# Assignment
Please write out all of the entries exactly as they appear.

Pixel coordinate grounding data
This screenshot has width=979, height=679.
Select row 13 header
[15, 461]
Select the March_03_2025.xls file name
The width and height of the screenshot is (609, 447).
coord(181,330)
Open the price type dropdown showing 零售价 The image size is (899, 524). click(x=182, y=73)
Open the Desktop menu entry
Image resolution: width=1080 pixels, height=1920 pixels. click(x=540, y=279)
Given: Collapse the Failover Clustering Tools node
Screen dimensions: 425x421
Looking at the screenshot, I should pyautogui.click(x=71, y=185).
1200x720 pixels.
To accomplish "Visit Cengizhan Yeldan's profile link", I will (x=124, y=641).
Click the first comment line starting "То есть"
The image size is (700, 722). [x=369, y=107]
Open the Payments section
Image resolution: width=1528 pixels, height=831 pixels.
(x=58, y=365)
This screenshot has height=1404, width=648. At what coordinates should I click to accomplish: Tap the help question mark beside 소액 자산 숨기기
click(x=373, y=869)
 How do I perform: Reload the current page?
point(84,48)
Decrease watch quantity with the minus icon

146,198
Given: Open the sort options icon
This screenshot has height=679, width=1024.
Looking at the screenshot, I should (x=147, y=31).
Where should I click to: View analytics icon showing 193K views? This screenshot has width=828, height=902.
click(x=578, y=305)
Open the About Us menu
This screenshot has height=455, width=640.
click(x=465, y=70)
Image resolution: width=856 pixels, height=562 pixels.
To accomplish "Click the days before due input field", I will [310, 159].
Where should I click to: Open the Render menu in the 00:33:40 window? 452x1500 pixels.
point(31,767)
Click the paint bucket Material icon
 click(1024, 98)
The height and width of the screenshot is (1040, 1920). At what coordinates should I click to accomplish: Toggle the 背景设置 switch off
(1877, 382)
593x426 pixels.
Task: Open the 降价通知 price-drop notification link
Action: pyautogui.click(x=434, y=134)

# Solution to the exercise
This screenshot has width=979, height=679.
Select row 13 header
[15, 461]
Select the March_03_2025.xls file name
The width and height of the screenshot is (609, 447).
coord(181,330)
Open the price type dropdown showing 零售价 The image size is (899, 524). click(x=182, y=73)
Open the Desktop menu entry
Image resolution: width=1080 pixels, height=1920 pixels. click(x=540, y=279)
Given: Collapse the Failover Clustering Tools node
Screen dimensions: 425x421
Looking at the screenshot, I should pyautogui.click(x=71, y=185).
1200x720 pixels.
To accomplish "Visit Cengizhan Yeldan's profile link", I will (x=124, y=641).
Click the first comment line starting "То есть"
The image size is (700, 722). [x=369, y=107]
Open the Payments section
Image resolution: width=1528 pixels, height=831 pixels.
(x=58, y=365)
This screenshot has height=1404, width=648. At what coordinates should I click to accomplish: Tap the help question mark beside 소액 자산 숨기기
click(x=373, y=869)
 How do I perform: Reload the current page?
point(84,48)
Decrease watch quantity with the minus icon

146,198
Given: Open the sort options icon
This screenshot has height=679, width=1024.
Looking at the screenshot, I should (x=147, y=31).
Where should I click to: View analytics icon showing 193K views? This screenshot has width=828, height=902.
click(x=578, y=305)
Open the About Us menu
This screenshot has height=455, width=640.
click(x=465, y=70)
Image resolution: width=856 pixels, height=562 pixels.
To accomplish "Click the days before due input field", I will [310, 159].
Where should I click to: Open the Render menu in the 00:33:40 window? 452x1500 pixels.
point(31,767)
Click the paint bucket Material icon
 click(1024, 98)
The height and width of the screenshot is (1040, 1920). At what coordinates should I click to accomplish: Toggle the 背景设置 switch off
(1877, 382)
593x426 pixels.
Task: Open the 降价通知 price-drop notification link
Action: pyautogui.click(x=434, y=134)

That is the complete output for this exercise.